### Record set
--- START ---

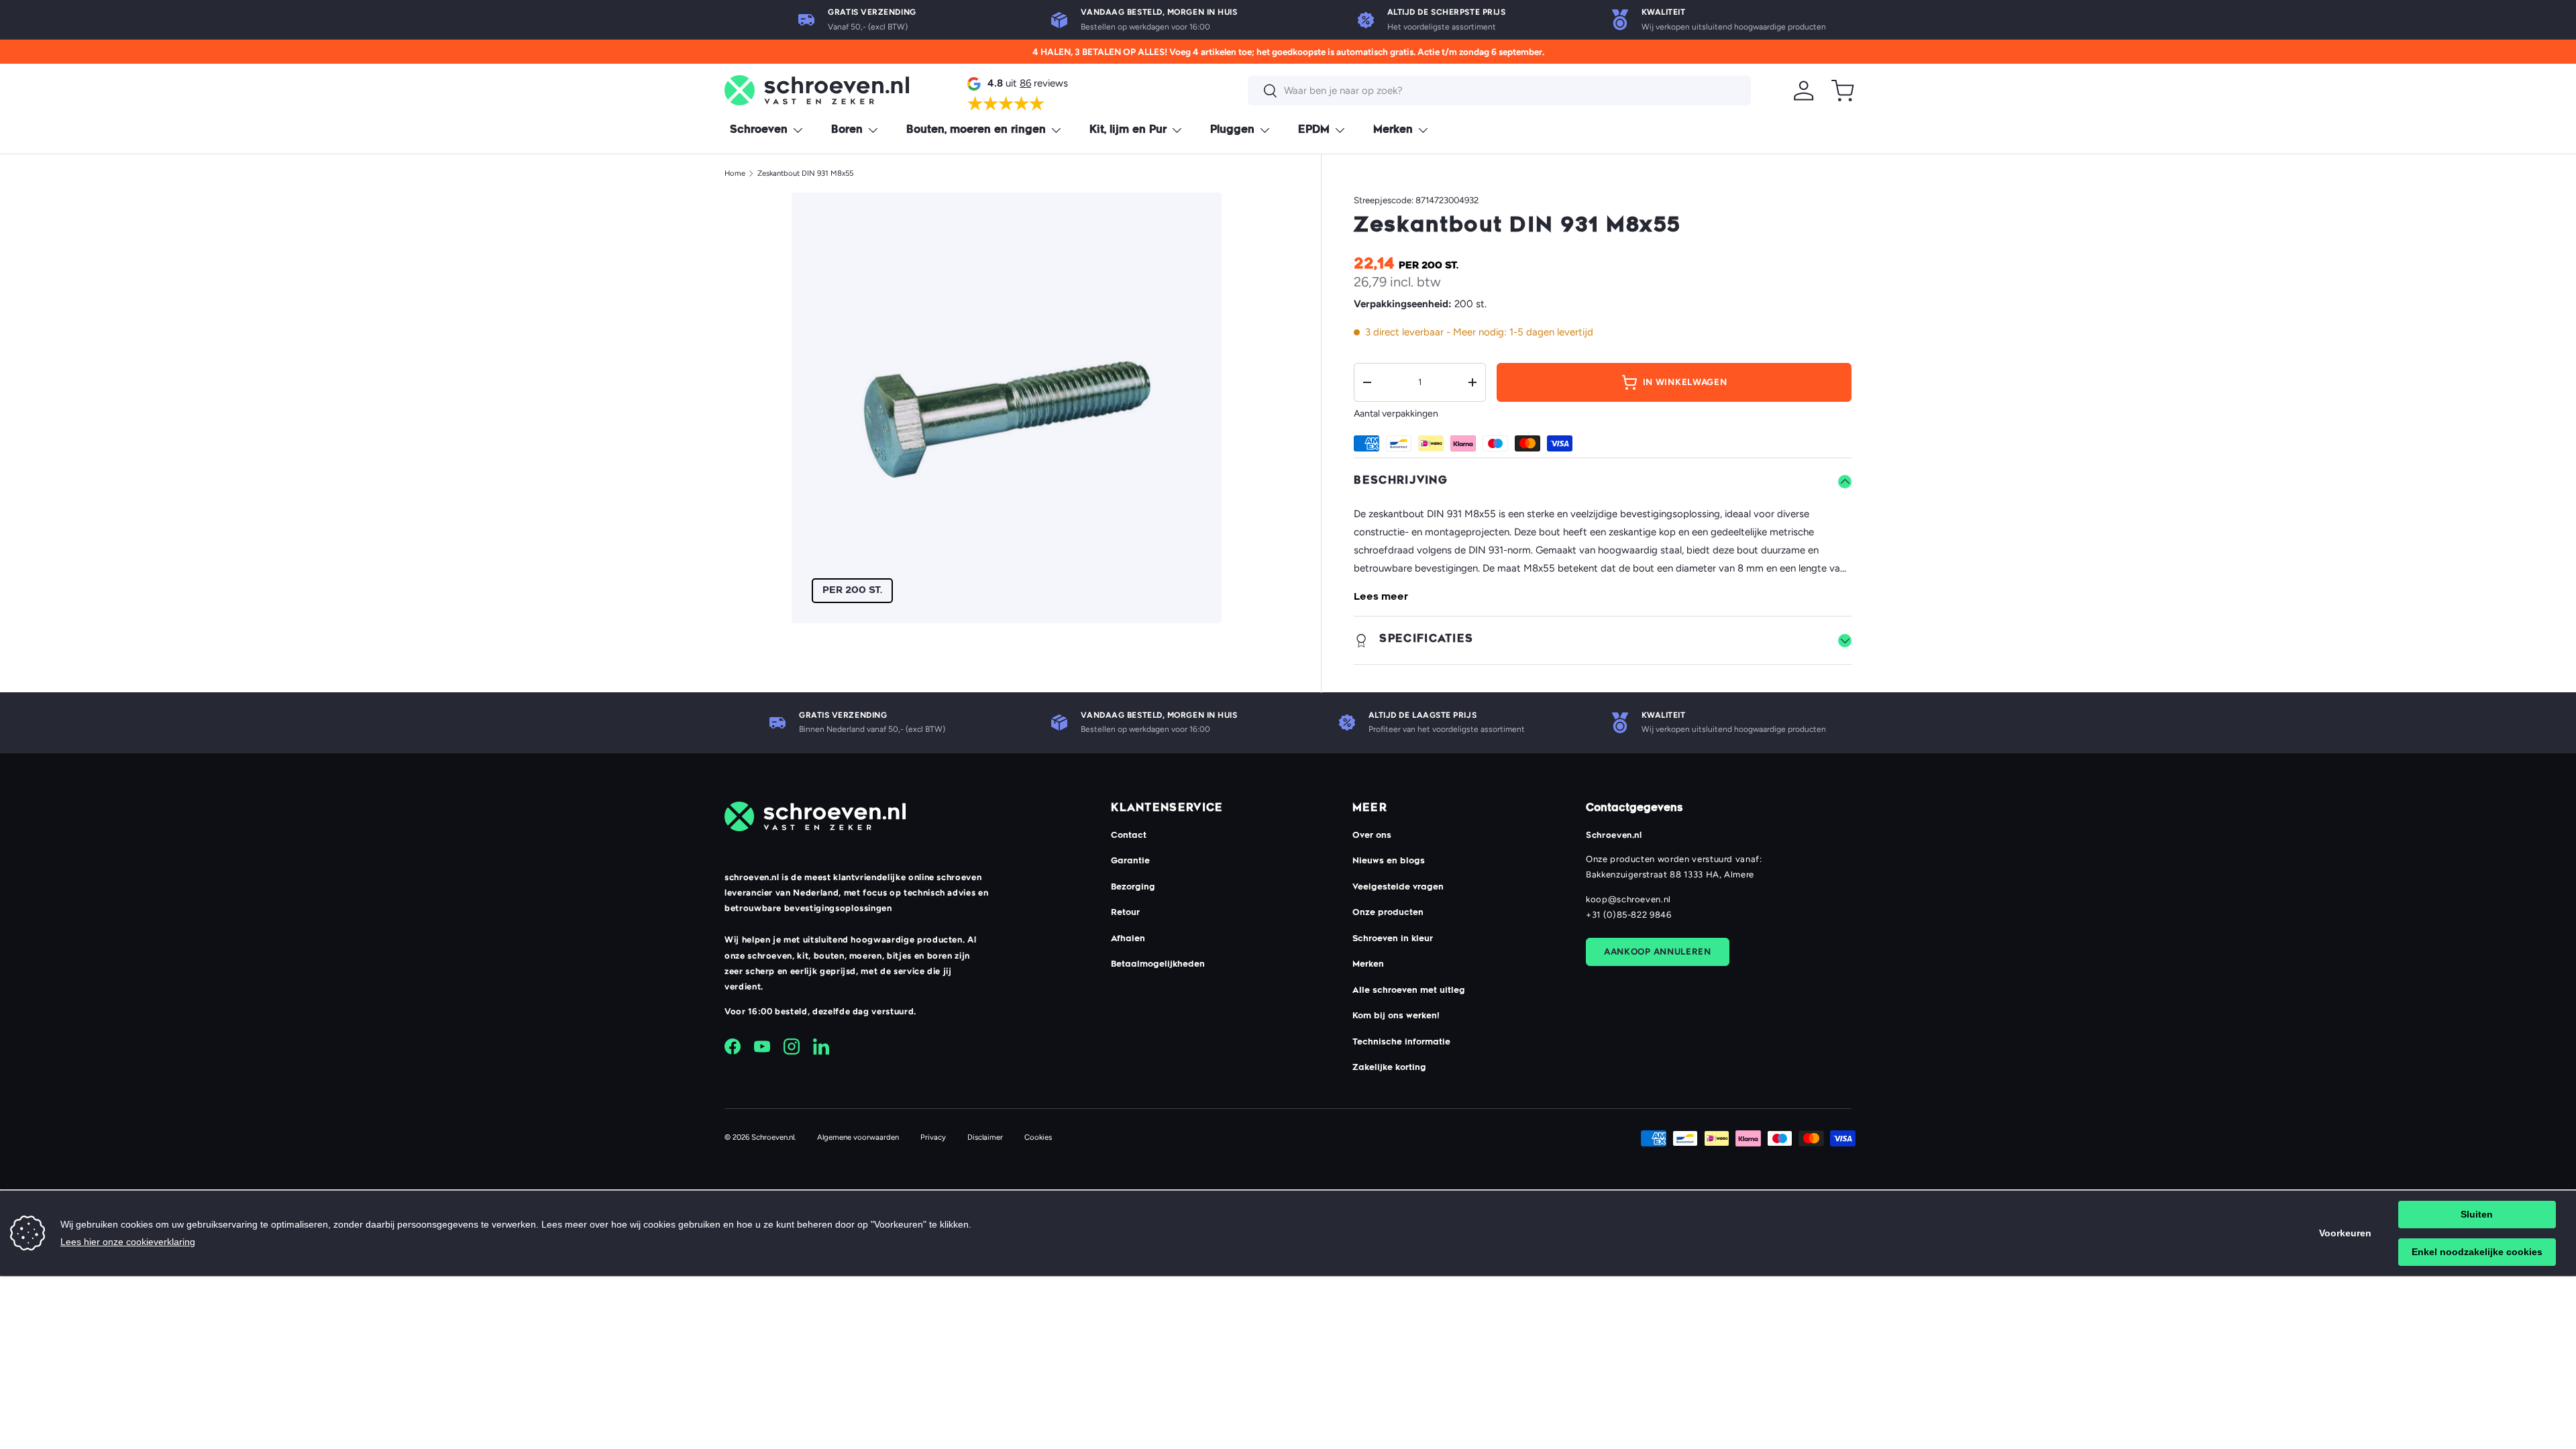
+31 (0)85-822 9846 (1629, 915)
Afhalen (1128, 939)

--- END ---
--- START ---

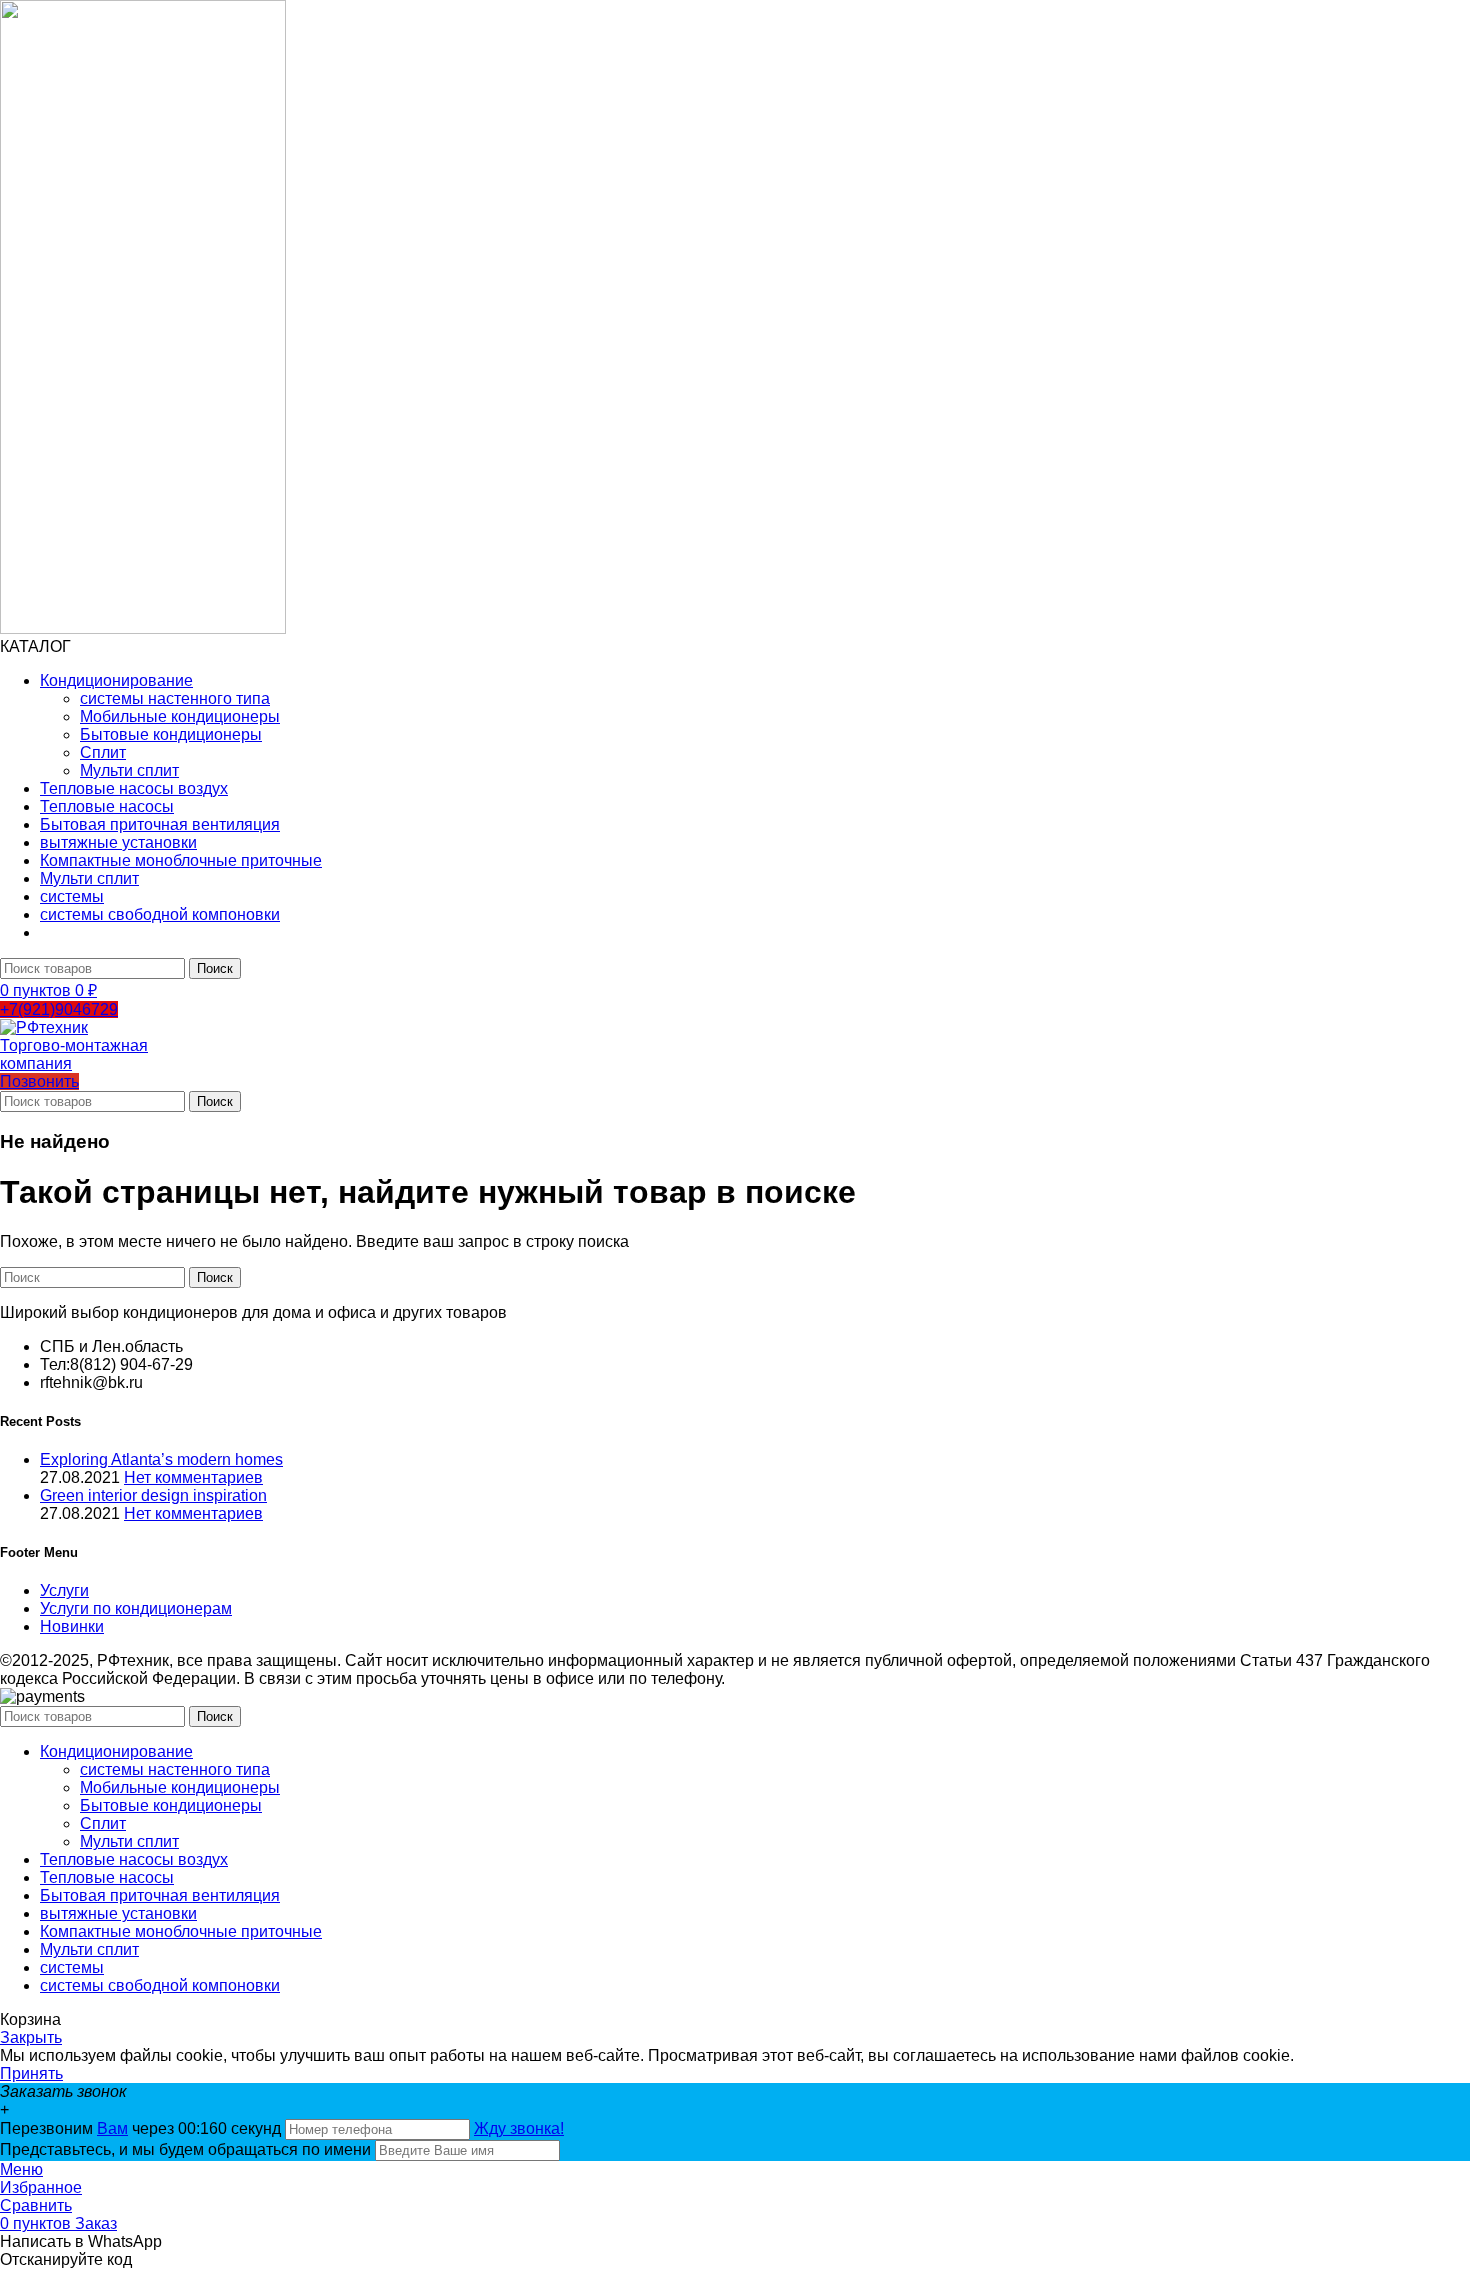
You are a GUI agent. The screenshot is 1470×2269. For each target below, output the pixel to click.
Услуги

--- END ---
--- START ---

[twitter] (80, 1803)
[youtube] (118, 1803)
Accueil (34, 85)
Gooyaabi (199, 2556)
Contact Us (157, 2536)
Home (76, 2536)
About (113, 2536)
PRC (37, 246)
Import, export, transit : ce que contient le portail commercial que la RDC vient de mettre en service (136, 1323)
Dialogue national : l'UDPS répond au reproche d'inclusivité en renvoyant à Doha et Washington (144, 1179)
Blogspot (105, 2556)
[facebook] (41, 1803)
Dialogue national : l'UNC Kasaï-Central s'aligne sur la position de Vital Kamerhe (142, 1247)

--- END ---

### Work instruction
Exactly the lines above from the one with "Home (76, 2536)" to the one with "Dialogue national : l'UNC", both included, are to be quoted; leave the rest out.

### Answer to this task
Home (76, 2536)
About (113, 2536)
PRC (37, 246)
Import, export, transit : ce que contient le portail commercial que la RDC vient de mettre en service (136, 1323)
Dialogue national : l'UDPS répond au reproche d'inclusivité en renvoyant à Doha et Washington (144, 1179)
Blogspot (105, 2556)
[facebook] (41, 1803)
Dialogue national : l'UNC Kasaï-Central s'aligne sur la position de Vital Kamerhe (142, 1247)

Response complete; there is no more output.